Computer training is also an integral part of hotel management. Almost all hotels and motels use computers for reservations, housekeeping management, and billing. So, college graduate, high school graduate, vocational school graduate, or plain beginner- continue some form of study or preparation for the future outside of working hours. Success in business must be earned.

Mr. Frank G. Wangman, for many years' senior vice president of the Hilton Hotels Corporation, and executive vice president and general manager of the Waldorf-Astoria Hotel of New York, has this to say about education's place in preparation for hotel industry careers:

If one considers the development of the hotel and inn business, which goes back to the days of ancient empires and practically to the birth of civilization, one comes to the realization that this business of ours has changed more in its complexities in the last 100 years than in all the centuries before. Our tempo of change is destined to further accelerate with the constantly improving modes of transportation.

While the basic concepts of service and graciousness and honor to the guest remain the same as in great periods of culture centuries ago, the way of doing business [has changed] as business in the fashion of yesterday no longer stands up under modern demands; and even what is good enough today will be more than outmoded tomorrow. This, then, is the challenge of the hotel executive of tomorrow. It offers a great opportunity to come to the fore.

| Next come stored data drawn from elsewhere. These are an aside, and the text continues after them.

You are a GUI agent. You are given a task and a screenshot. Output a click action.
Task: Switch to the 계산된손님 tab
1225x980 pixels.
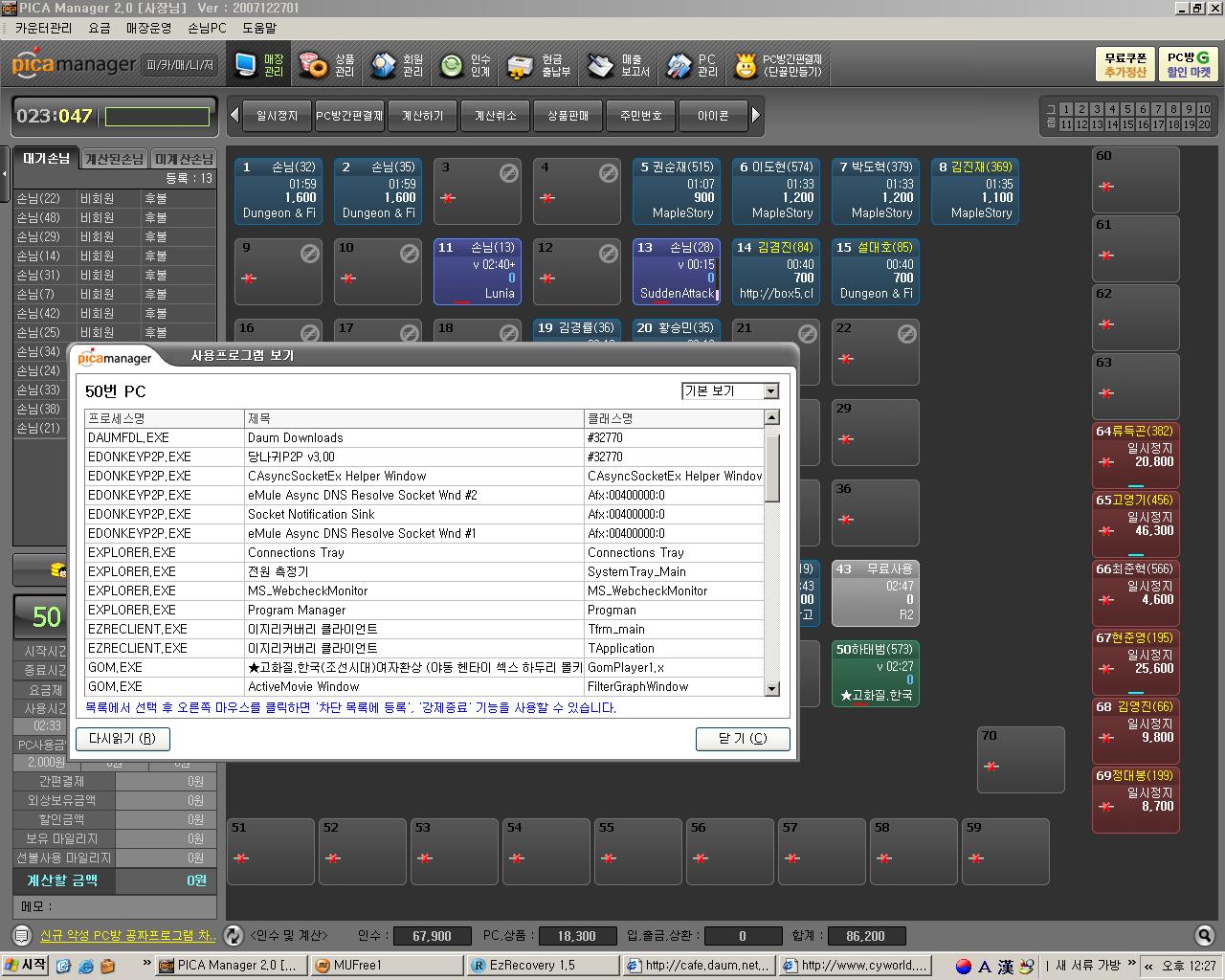114,159
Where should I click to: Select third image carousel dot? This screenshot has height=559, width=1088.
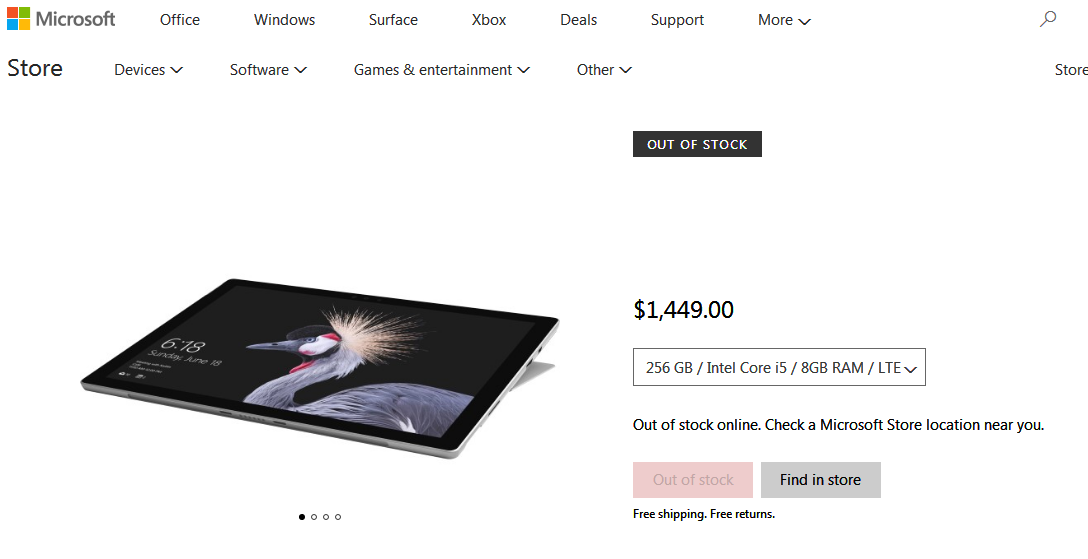[326, 517]
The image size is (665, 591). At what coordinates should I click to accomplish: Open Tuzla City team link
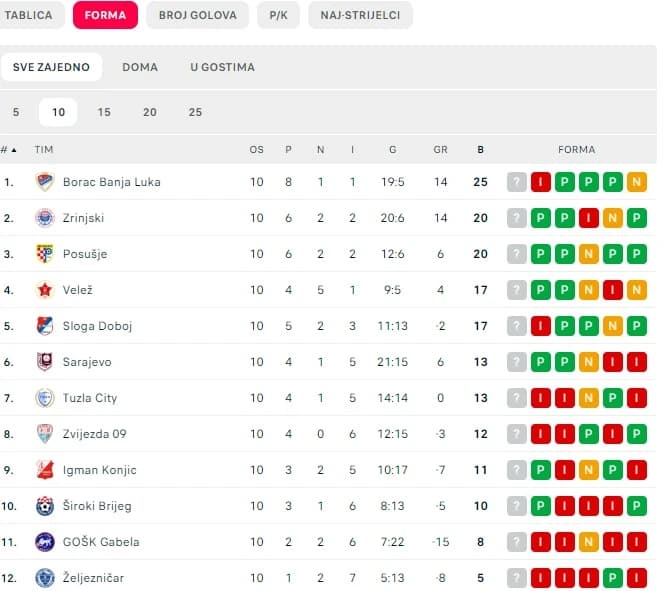point(90,398)
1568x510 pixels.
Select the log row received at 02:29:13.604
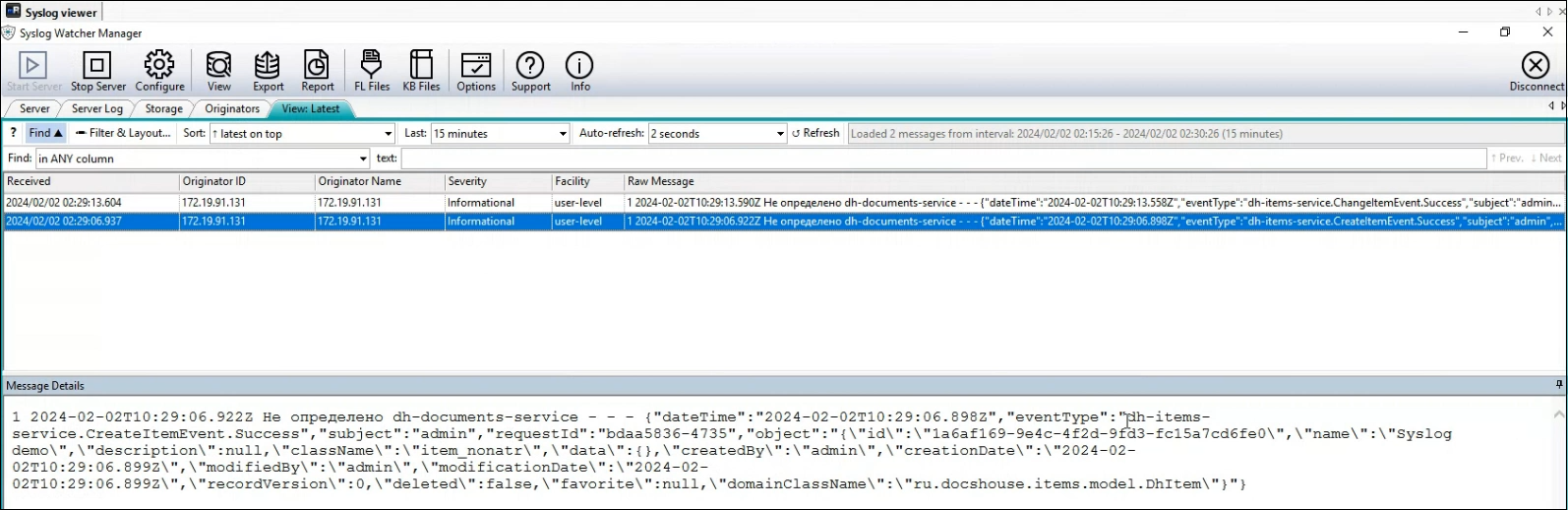pyautogui.click(x=783, y=203)
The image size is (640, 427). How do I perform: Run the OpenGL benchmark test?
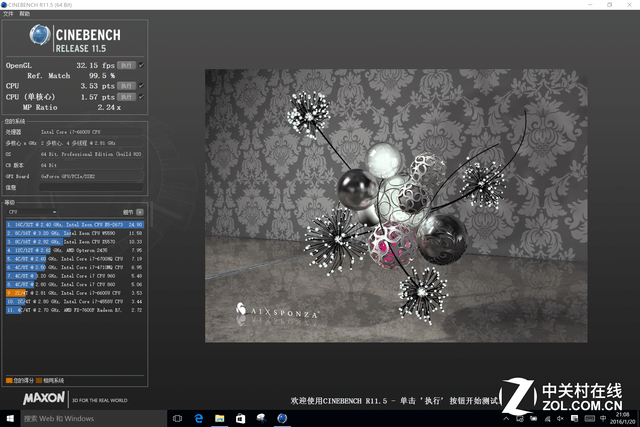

The well-trained and aspiring youth will particularly find a calling in the hotel field-for youth, by its nature, is in tune with the times, and our business has to reflect the fashions of the times.

In the memory of many of us, the hotel business has grown from one of the small enterprises to the sixth major industry of the United States. The fact that we have become big business is amply demonstrated by looking at the Department of Commerce statistics, and it is in being in big business that I foresee the greatest challenges to the rising generation of hotel executives.

The time is already here when employees, even in minor departments, benefit from reading business books developed by the Stanford and Harvard Graduate Schools of Business Administration, thus giving us an indication of the direction in which we grow. Yet, we must never forget that the basic skills in inn keeping will bring us success or failure; however, these basic skills, as essential as they are, will not serve as the future hotel executive's foundation unless they are coupled with modern business methods.

Looking back at the great leaders in our business over the last half century, whether it was Caesar Ritz, E. M. Statler, Luscious Boomer, Conrad Hilton, or others, each and every one was ahead of his time. The future leaders of our business will, of course, also be ahead of their time, which means that they will have to pioneer in fields of scientific and business knowledge that were unheard of in the days of our great predecessors.

I can therefore urge my young friends in the hotel business to equip them with the best possible all-around education. This education will bring rewards well beyond their fond expectations; for what is there more thrilling than to be an integral, vibrant part of a great business that encompasses practically each and every phase of human life, and that is bound to grow and further develop with the progress in the various fields of transportation?


Contact the school or college or your choice as soon as possible is properly prepared to meet the entrance requirements. You can find out if your preparation is along the proper lines only by contacting the individual schools and colleges and ascertaining their requirements.

Some schools that give classes or complete courses of study in hotel work are limited in the number of students they can admit. This is another reason for your early inquiry.

Write directly to the dean or registrar of those schools or colleges you wish to enter. Ask for detailed information concerning courses of study offered, entrance requirements, registration, tuition fees, and other information. It would be an excellent idea to inform the school in advance of the courses you are now taking or your present educational background. In this manner, you can save time and determine immediately whether you are on the right educational track for your hotel education and training.